Cerabino: Boynton Beach official slaves away in alternative universe


I don’t agree with most of Cindy Falco-DiCorrado’s political views.

For example, I don’t share the Boynton Beach official’s opinion that former President Barack Obama committed treason and should be executed.

“First of all, he’s not an American and he’s working for the Muslims,” Falco-DiCorrado explained to me. “He tried to destroy America.”

OK, she’s a couple bubbles off plumb. But that’s not a reason why Falco-DiCorrado should be booted from her position as an advisory board member to the Boynton Beach Community Redevelopment Agency.

After all, the Boynton CRA doesn’t have a say in organizing firing squads.

And I don’t think that Falco-DiCorrado should be booted from the CRA board for spreading misinformation on Facebook, which she does on a regular basis.

It includes praising Donald Trump for reversing an Obama policy by signing an executive order to prevent illegal immigrants from getting welfare, when in fact Trump didn’t sign any order because it has always been illegal for undocumented immigrants to receive welfare, food stamps, and Medicaid.

Same thing goes with this story she shared: “BREAKING: Roy Moore’s Accuser Arrested and Charged with Falsification.” That’s a fake news story created by a website that calls itself in the fine print, “a whimsical playland of conservative satire.”

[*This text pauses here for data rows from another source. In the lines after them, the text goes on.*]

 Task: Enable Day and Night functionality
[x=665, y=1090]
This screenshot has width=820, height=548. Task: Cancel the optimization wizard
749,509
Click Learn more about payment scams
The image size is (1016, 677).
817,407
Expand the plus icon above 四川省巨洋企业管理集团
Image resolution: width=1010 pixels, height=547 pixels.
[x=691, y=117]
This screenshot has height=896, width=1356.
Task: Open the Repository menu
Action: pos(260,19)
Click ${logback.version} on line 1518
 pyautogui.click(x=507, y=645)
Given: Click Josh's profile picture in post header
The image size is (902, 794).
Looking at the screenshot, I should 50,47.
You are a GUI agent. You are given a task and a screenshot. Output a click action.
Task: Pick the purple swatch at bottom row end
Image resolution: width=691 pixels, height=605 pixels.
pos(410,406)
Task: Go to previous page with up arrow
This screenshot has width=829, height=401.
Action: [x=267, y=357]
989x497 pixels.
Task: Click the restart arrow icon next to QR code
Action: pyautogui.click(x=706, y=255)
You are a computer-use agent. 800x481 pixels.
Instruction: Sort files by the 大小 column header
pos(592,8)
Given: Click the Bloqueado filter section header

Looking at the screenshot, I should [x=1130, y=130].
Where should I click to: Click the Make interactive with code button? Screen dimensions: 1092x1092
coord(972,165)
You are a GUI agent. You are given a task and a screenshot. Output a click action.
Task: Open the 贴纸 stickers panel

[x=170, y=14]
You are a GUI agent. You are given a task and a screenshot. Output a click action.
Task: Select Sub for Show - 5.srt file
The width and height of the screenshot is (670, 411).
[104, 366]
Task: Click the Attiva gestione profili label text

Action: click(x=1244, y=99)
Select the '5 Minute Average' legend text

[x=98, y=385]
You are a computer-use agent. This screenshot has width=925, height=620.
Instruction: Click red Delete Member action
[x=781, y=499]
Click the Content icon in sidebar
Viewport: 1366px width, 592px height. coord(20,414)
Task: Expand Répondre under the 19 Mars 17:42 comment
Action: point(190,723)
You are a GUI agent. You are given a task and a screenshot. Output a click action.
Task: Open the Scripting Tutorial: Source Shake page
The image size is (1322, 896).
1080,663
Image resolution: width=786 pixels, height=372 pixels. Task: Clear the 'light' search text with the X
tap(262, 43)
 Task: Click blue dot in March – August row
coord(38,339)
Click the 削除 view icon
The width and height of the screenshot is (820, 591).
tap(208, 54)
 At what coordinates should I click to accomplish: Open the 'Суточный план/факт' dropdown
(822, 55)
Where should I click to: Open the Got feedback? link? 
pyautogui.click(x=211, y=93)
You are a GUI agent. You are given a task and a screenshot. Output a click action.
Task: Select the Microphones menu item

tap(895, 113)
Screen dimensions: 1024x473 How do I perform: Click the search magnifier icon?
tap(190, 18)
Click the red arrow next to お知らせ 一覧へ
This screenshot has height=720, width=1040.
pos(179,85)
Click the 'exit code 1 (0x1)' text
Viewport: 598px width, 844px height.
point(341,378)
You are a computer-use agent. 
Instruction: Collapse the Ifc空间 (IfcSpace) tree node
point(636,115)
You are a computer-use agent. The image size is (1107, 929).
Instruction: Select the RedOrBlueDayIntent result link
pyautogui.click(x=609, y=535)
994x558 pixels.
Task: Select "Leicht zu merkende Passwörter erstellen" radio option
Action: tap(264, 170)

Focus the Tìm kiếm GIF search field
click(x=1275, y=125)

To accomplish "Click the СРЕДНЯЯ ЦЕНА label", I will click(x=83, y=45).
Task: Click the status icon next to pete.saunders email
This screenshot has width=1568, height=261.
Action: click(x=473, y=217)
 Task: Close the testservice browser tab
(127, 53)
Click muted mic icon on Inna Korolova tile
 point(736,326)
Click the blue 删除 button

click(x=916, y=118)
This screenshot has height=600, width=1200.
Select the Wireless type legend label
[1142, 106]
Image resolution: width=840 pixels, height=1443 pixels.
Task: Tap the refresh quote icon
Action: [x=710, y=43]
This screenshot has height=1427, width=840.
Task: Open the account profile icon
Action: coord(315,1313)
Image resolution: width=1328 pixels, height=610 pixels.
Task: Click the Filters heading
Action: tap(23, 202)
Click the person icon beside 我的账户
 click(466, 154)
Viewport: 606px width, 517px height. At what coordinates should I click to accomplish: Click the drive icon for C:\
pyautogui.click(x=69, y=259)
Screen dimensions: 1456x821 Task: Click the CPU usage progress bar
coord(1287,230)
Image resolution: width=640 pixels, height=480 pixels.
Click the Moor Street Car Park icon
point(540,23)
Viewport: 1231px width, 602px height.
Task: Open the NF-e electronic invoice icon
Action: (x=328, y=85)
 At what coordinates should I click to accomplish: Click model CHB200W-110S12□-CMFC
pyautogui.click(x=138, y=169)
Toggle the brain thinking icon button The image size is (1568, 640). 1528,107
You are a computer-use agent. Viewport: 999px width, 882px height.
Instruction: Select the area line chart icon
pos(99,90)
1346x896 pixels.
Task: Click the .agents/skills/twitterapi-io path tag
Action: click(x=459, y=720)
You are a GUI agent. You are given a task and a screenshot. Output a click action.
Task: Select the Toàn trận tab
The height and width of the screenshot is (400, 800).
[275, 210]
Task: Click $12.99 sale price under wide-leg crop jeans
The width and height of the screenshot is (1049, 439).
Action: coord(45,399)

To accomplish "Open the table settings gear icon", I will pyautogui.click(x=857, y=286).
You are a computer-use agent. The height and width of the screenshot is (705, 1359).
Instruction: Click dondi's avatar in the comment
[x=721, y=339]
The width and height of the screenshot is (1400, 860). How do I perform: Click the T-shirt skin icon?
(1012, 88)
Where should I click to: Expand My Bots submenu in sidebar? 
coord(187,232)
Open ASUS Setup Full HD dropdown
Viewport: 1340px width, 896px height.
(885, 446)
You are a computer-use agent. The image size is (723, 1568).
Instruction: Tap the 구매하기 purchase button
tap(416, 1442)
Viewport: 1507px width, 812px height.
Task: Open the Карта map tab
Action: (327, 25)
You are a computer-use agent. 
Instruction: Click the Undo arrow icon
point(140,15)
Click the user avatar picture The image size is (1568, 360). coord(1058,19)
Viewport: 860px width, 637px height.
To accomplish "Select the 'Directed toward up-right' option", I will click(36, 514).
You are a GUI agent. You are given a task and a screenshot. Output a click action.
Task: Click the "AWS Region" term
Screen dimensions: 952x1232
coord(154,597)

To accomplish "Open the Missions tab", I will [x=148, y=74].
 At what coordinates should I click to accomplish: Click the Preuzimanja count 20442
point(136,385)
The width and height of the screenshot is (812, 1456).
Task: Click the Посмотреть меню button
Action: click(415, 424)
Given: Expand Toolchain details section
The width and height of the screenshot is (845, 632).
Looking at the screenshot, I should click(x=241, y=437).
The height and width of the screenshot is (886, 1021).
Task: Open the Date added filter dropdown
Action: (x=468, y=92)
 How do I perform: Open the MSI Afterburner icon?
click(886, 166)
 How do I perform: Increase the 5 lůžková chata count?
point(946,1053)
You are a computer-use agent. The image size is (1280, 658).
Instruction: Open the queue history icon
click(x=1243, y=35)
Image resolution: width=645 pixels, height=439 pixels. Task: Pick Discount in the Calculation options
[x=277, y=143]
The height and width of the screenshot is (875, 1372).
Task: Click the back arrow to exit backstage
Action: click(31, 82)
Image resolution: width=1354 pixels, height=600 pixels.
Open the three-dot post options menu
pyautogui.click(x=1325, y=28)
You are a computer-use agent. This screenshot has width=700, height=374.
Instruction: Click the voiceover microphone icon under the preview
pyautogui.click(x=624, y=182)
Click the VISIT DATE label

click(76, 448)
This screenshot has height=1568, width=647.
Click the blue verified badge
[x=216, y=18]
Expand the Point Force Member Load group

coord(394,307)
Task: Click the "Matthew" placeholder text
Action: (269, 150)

OK, so Falco-DiCorrado unwittingly feeds in the right-wing fever swamps. And she’s a little fuzzy on how public her Facebook musings have been.

“I thought all that stuff was just being sent to friends,” Corrado said.

It can be pretty embarrassing when people who aren’t equally yearning to be misled drop into your alternative universe and pour a little cold water on your comfortable delusions.

But once again, this just makes her gullible, not disqualified for her public office, considering that the Boynton Beach CRA isn’t a body that deals with child molestation or federal safety-net programs.

There is one cul-de-sac of Falco-DiCorrado’s online political adventures that is relevant.

She sees the time of slavery as America’s golden period. At least that’s the way it seems.

She commented on a Yahoo News story about how Roy Moore had said the last time America was great was during the time of slavery.

Falco-DiCorrado responded: “Exactly!! A blessing from hardship and a unification of families … yes it was hard but it helped people in the long run.”

This is more than a zany fantasy. It’s a gross misunderstanding of the history of about one-third of her city’s residents, residents who surely would see the slavery of their ancestors in a different light.

“It made the families stay closer together, working together and being together,” Falco-DiCorrado explained. “I didn’t mean it as a racist thing.”

First of all, slavery divided families, because each person was considered a piece of individual property, which led to families being split up, not united. And it is racist, by definition, to assume that a group of human beings subjected to dehumanizing involuntary labor and non-judicial punishment ought to be grateful to their oppressors for providing structure to their lives.

Whether Falco-DiCorrado meant it or not, this is more than offensive. It’s grotesque.

It’s like saying Jews ought to be grateful for The Holocaust because it made for some terrific movies, like Schindler’s List, Sophie’s Choice and Life is Beautiful.

Or that Native Americans ought to be thankful for the slaughter brought by the Indian Removal Act because it led to their casino licenses.

“Slavery is not good,” Falco-DiCorrado said. “But through any bad situation, good should come from it. We’re stuck in a negative.”

That would explain one of her other Facebook posts. She shared a post questioning whether racism exists in America anymore.

“If you agree that racism is no longer an actual threat in this country, but a strategy that the Democrats and Liberals use to secure black votes = SHARE!!” it says.

I suggested that instead of telling other white people that racism doesn’t exist anymore, she ought to talk to black people about it.

“I know that people feel that way, but I don’t,” she said.

“That’s because you’re a white woman,” I said.

“Even if I was black I would feel this way,” she said.

“You’re white,” I said. “You don’t get to decide when you think racism is over.”

But she was clueless on the subject.

“Many people have incidents with police and it has nothing to do with the color of their skin,” she said.

OK, I give up.

How does somebody so untethered to reality get a title and a working microphone at a city meeting?